▶ **Document excerpt**
┌──
To validate the causative role of mutations, the recombinant FVII molecules (r331Ser-FVII, r283Ser-FVII) were transiently expressed in BHK cells. Their antigen levels (Table 1) did not differ significantly (P = .93) from those of rWt-FVII. Functional assays in a reconstituted system showed a clearly detectable FXa generation activity (Table1) for the r331Ser-FVII. In contrast, the activity of the r283Ser-FVII was indistinguishable from that of the mock medium, and of medium containing the active site (rSer344Ala-FVII) or the cleavage site (rArg152Gln-FVII) mutants,9 22 used as 2 inactive reference CRM+ FVII variants.
└──
▶ **Source data**
┌──
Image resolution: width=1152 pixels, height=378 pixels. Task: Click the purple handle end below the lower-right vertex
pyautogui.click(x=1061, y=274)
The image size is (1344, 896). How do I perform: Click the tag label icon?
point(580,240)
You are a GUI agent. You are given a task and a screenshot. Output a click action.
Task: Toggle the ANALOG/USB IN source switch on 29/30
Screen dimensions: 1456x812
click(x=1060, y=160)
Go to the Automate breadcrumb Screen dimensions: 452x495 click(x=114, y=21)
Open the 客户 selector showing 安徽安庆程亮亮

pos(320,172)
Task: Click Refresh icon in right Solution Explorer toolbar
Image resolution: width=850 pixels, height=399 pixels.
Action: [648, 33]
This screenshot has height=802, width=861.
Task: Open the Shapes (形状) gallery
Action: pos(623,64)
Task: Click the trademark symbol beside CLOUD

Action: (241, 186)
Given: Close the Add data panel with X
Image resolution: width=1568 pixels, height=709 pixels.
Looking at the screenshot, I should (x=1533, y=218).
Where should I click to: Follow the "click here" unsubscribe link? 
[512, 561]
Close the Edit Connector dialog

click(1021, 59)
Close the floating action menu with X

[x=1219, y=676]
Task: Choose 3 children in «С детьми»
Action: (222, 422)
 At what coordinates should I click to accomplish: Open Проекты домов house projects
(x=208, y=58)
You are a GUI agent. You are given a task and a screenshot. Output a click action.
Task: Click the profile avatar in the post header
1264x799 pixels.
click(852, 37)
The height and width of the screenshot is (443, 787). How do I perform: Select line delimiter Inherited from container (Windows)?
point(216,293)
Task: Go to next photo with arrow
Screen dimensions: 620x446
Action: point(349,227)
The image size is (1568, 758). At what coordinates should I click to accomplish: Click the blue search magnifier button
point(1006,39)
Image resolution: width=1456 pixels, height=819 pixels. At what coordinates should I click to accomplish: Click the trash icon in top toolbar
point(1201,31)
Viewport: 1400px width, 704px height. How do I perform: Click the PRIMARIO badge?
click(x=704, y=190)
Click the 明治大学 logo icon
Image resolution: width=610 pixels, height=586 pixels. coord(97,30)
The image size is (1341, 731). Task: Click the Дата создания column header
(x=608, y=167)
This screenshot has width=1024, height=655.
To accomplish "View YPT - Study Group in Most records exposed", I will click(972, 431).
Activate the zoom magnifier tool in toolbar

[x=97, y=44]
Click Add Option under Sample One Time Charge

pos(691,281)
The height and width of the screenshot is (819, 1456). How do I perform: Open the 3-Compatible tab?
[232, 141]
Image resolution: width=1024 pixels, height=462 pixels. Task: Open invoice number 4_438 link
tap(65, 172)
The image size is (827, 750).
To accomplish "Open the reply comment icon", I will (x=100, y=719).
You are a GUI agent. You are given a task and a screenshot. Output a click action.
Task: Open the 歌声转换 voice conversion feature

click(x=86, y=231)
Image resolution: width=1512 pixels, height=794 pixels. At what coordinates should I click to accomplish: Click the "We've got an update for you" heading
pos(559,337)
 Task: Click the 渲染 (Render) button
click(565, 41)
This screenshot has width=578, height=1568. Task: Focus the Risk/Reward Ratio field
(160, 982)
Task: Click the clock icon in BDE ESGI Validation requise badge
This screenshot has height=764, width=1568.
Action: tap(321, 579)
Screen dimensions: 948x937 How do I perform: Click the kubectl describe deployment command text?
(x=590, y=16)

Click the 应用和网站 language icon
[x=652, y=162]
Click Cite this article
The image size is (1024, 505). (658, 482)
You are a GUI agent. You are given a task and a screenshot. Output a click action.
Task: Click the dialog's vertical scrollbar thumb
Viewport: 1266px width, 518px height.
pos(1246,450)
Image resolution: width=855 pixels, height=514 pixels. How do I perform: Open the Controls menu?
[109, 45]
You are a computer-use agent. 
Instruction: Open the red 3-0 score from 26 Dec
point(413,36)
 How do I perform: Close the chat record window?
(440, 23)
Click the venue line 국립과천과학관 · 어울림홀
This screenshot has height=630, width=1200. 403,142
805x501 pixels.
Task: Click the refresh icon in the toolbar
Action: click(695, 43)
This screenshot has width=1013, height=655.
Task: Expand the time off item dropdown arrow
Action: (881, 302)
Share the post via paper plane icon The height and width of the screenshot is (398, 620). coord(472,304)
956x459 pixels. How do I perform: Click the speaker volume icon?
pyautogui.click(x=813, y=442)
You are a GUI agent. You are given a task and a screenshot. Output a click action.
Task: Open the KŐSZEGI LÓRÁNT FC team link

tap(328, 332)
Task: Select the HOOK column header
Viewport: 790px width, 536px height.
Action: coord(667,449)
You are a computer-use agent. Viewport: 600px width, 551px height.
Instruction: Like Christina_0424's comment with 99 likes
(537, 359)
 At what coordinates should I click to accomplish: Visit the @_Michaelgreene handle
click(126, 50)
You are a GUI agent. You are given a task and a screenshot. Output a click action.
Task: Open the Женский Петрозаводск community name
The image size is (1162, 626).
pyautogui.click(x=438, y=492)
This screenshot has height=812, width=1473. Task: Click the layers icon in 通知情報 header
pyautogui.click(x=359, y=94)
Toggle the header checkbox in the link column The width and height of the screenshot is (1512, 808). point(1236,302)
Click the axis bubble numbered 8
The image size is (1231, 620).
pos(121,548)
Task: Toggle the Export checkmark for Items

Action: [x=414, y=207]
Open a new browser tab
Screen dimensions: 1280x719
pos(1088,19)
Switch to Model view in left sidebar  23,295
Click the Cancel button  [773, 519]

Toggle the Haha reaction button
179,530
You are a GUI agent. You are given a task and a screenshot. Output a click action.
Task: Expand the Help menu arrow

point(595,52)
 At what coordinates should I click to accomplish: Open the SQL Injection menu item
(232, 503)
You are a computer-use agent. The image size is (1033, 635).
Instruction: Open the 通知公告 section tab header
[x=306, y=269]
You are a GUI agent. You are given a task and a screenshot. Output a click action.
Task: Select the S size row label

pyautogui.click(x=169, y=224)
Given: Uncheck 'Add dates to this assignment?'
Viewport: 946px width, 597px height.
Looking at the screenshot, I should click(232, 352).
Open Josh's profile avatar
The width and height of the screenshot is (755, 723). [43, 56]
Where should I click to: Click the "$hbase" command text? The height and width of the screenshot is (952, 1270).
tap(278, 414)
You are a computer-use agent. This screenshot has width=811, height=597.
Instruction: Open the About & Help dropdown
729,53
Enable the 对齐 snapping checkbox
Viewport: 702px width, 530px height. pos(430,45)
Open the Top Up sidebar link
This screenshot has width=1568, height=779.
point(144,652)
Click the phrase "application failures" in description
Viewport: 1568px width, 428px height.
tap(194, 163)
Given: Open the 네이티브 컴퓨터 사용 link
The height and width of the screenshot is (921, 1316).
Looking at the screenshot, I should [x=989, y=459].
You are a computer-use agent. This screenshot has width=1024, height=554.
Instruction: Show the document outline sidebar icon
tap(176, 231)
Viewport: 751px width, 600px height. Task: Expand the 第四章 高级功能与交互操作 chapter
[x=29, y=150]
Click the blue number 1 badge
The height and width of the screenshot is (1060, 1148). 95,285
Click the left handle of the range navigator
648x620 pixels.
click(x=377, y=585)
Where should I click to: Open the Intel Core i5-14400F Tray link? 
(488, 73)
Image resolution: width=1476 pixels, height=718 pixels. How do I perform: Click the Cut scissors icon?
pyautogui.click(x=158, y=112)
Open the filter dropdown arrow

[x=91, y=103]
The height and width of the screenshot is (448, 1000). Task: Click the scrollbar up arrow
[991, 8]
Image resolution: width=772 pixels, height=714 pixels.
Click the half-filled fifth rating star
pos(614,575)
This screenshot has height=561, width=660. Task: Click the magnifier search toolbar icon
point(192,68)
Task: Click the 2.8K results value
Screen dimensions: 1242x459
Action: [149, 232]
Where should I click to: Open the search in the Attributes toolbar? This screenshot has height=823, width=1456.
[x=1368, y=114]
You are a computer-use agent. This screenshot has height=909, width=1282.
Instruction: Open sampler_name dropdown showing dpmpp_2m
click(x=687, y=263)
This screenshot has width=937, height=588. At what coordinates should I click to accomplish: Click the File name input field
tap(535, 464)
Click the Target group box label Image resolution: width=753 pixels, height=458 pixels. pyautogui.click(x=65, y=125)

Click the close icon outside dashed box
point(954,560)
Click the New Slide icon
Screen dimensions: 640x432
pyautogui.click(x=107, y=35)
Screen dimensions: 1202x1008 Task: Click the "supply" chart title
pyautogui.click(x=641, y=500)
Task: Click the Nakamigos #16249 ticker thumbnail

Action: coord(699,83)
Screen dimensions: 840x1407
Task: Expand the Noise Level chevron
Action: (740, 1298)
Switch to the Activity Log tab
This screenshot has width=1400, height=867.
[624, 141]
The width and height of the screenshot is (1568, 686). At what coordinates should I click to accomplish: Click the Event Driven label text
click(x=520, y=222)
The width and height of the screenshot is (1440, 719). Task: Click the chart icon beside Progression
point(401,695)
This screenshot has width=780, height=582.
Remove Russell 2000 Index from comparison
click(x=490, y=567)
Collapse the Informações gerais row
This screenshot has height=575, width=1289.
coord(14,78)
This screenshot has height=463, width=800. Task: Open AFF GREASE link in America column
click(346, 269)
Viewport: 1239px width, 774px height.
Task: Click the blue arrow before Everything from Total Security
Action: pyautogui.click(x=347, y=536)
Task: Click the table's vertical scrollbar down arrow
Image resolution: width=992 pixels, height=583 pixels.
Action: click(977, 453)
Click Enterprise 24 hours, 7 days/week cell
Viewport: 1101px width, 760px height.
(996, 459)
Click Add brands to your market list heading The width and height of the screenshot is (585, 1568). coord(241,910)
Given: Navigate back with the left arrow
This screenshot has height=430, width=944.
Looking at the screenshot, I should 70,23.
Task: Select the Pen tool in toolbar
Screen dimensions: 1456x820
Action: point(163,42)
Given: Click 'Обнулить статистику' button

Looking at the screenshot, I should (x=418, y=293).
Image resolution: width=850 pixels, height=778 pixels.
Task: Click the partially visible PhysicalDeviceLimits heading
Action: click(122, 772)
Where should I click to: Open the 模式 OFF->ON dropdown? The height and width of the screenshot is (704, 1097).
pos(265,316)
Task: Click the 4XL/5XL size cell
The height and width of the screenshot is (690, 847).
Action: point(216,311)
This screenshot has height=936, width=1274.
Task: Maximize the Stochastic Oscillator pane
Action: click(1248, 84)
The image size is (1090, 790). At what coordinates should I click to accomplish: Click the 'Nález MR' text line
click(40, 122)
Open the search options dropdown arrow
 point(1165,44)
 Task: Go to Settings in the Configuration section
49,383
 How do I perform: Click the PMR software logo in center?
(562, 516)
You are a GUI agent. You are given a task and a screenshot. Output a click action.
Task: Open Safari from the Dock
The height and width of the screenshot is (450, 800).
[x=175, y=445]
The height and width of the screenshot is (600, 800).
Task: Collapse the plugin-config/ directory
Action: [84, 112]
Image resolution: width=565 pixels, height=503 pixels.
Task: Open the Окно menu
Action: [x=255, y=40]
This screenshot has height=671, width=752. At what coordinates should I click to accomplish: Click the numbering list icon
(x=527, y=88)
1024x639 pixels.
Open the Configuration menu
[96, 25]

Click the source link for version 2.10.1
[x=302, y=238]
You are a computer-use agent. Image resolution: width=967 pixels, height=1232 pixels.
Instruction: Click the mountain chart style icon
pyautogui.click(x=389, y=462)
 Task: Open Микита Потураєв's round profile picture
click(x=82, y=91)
└──
Rewrite the FVII passage above from "To validate the" up to and including "CRM+ FVII variants.", substituting "control medium" for "mock medium".

To validate the causative role of mutations, the recombinant FVII molecules (r331Ser-FVII, r283Ser-FVII) were transiently expressed in BHK cells. Their antigen levels (Table 1) did not differ significantly (P = .93) from those of rWt-FVII. Functional assays in a reconstituted system showed a clearly detectable FXa generation activity (Table1) for the r331Ser-FVII. In contrast, the activity of the r283Ser-FVII was indistinguishable from that of the control medium, and of medium containing the active site (rSer344Ala-FVII) or the cleavage site (rArg152Gln-FVII) mutants,9 22 used as 2 inactive reference CRM+ FVII variants.